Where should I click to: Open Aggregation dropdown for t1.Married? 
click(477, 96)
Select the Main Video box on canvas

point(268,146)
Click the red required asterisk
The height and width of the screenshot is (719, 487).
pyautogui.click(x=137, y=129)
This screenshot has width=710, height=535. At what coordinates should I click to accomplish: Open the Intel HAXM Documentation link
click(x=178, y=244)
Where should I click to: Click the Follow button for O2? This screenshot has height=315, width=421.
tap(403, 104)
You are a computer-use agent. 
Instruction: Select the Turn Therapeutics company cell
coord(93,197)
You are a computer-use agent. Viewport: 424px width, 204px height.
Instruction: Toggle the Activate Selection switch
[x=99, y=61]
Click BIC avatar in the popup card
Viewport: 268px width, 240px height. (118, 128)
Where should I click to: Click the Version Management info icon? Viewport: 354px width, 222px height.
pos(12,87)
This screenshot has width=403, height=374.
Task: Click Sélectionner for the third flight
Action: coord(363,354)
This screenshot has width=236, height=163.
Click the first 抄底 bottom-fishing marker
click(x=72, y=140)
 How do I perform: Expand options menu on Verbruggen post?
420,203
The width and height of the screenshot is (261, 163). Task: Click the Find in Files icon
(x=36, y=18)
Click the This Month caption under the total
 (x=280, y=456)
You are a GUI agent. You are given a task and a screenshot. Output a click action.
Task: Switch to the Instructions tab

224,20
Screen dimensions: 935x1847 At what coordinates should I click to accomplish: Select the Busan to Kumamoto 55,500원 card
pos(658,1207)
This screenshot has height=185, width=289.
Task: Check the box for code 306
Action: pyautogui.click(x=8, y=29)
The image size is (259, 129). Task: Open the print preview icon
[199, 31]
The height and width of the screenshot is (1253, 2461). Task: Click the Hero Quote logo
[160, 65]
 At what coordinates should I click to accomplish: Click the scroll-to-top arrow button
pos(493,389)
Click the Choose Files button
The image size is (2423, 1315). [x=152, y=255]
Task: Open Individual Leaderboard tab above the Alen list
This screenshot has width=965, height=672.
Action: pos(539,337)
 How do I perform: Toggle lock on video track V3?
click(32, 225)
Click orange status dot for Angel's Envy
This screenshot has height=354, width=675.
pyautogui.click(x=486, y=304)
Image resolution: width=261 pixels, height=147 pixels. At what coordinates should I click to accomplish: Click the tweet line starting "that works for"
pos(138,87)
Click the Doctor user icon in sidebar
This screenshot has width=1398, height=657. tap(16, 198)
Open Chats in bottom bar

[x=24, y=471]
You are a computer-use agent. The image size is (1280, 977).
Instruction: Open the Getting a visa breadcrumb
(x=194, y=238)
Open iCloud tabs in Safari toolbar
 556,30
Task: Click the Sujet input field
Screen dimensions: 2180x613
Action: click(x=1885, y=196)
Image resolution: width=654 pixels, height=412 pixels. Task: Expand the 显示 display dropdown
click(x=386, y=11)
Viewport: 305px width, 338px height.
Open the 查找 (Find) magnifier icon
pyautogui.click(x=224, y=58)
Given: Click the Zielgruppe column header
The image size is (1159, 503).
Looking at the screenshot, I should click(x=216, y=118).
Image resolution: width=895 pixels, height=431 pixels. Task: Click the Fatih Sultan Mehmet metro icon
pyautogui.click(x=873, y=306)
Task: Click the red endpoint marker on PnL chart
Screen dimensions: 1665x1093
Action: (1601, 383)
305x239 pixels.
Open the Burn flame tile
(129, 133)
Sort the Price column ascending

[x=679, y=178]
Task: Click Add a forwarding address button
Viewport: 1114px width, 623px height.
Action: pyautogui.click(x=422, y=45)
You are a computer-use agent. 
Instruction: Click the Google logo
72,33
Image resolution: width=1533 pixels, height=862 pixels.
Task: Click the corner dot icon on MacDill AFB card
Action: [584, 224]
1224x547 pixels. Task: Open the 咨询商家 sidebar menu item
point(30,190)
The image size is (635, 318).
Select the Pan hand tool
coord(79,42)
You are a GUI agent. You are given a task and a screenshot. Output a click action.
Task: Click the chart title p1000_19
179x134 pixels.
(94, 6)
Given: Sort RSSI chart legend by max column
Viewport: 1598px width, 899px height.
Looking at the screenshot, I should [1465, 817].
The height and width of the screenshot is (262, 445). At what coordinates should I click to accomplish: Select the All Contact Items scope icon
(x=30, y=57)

WHAT THE TASK ASKS —
Format the listing above as a numbered list, one item per line, with blank lines omitted.

EXERCISE ANSWER —
1. Where should I click to: Open Aggregation dropdown for t1.Married? 
2. click(477, 96)
3. Select the Main Video box on canvas
4. point(268,146)
5. Click the red required asterisk
6. The height and width of the screenshot is (719, 487).
7. pyautogui.click(x=137, y=129)
8. This screenshot has width=710, height=535. At what coordinates should I click to accomplish: Open the Intel HAXM Documentation link
9. click(x=178, y=244)
10. Where should I click to: Click the Follow button for O2? This screenshot has height=315, width=421.
11. tap(403, 104)
12. You are a computer-use agent. 
13. Instruction: Select the Turn Therapeutics company cell
14. coord(93,197)
15. You are a computer-use agent. Viewport: 424px width, 204px height.
16. Instruction: Toggle the Activate Selection switch
17. [x=99, y=61]
18. Click BIC avatar in the popup card
19. Viewport: 268px width, 240px height. (118, 128)
20. Where should I click to: Click the Version Management info icon? Viewport: 354px width, 222px height.
21. pos(12,87)
22. This screenshot has width=403, height=374.
23. Task: Click Sélectionner for the third flight
24. Action: coord(363,354)
25. This screenshot has width=236, height=163.
26. Click the first 抄底 bottom-fishing marker
27. click(x=72, y=140)
28.  How do I perform: Expand options menu on Verbruggen post?
29. 420,203
30. The width and height of the screenshot is (261, 163). Task: Click the Find in Files icon
31. (x=36, y=18)
32. Click the This Month caption under the total
33.  (x=280, y=456)
34. You are a GUI agent. You are given a task and a screenshot. Output a click action.
35. Task: Switch to the Instructions tab
36. 224,20
37. Screen dimensions: 935x1847 At what coordinates should I click to accomplish: Select the Busan to Kumamoto 55,500원 card
38. pos(658,1207)
39. This screenshot has height=185, width=289.
40. Task: Check the box for code 306
41. Action: pyautogui.click(x=8, y=29)
42. The image size is (259, 129). Task: Open the print preview icon
43. [199, 31]
44. The height and width of the screenshot is (1253, 2461). Task: Click the Hero Quote logo
45. [160, 65]
46.  At what coordinates should I click to accomplish: Click the scroll-to-top arrow button
47. pos(493,389)
48. Click the Choose Files button
49. The image size is (2423, 1315). [x=152, y=255]
50. Task: Open Individual Leaderboard tab above the Alen list
51. This screenshot has width=965, height=672.
52. Action: pos(539,337)
53.  How do I perform: Toggle lock on video track V3?
54. click(32, 225)
55. Click orange status dot for Angel's Envy
56. This screenshot has height=354, width=675.
57. pyautogui.click(x=486, y=304)
58. Image resolution: width=261 pixels, height=147 pixels. At what coordinates should I click to accomplish: Click the tweet line starting "that works for"
59. pos(138,87)
60. Click the Doctor user icon in sidebar
61. This screenshot has width=1398, height=657. tap(16, 198)
62. Open Chats in bottom bar
63. [x=24, y=471]
64. You are a computer-use agent. The image size is (1280, 977).
65. Instruction: Open the Getting a visa breadcrumb
66. (x=194, y=238)
67. Open iCloud tabs in Safari toolbar
68.  556,30
69. Task: Click the Sujet input field
70. Screen dimensions: 2180x613
71. Action: click(x=1885, y=196)
72. Image resolution: width=654 pixels, height=412 pixels. Task: Expand the 显示 display dropdown
73. click(x=386, y=11)
74. Viewport: 305px width, 338px height.
75. Open the 查找 (Find) magnifier icon
76. pyautogui.click(x=224, y=58)
77. Given: Click the Zielgruppe column header
78. The image size is (1159, 503).
79. Looking at the screenshot, I should click(x=216, y=118).
80. Image resolution: width=895 pixels, height=431 pixels. Task: Click the Fatih Sultan Mehmet metro icon
81. pyautogui.click(x=873, y=306)
82. Task: Click the red endpoint marker on PnL chart
83. Screen dimensions: 1665x1093
84. Action: (1601, 383)
85. 305x239 pixels.
86. Open the Burn flame tile
87. (129, 133)
88. Sort the Price column ascending
89. [x=679, y=178]
90. Task: Click Add a forwarding address button
91. Viewport: 1114px width, 623px height.
92. Action: pyautogui.click(x=422, y=45)
93. You are a computer-use agent. 
94. Instruction: Click the Google logo
95. 72,33
96. Image resolution: width=1533 pixels, height=862 pixels.
97. Task: Click the corner dot icon on MacDill AFB card
98. Action: [584, 224]
99. 1224x547 pixels. Task: Open the 咨询商家 sidebar menu item
100. point(30,190)
101. The image size is (635, 318).
102. Select the Pan hand tool
103. coord(79,42)
104. You are a GUI agent. You are given a task and a screenshot. Output a click action.
105. Task: Click the chart title p1000_19
106. 179x134 pixels.
107. (94, 6)
108. Given: Sort RSSI chart legend by max column
109. Viewport: 1598px width, 899px height.
110. Looking at the screenshot, I should [1465, 817].
111. The height and width of the screenshot is (262, 445). At what coordinates should I click to accomplish: Select the All Contact Items scope icon
112. (x=30, y=57)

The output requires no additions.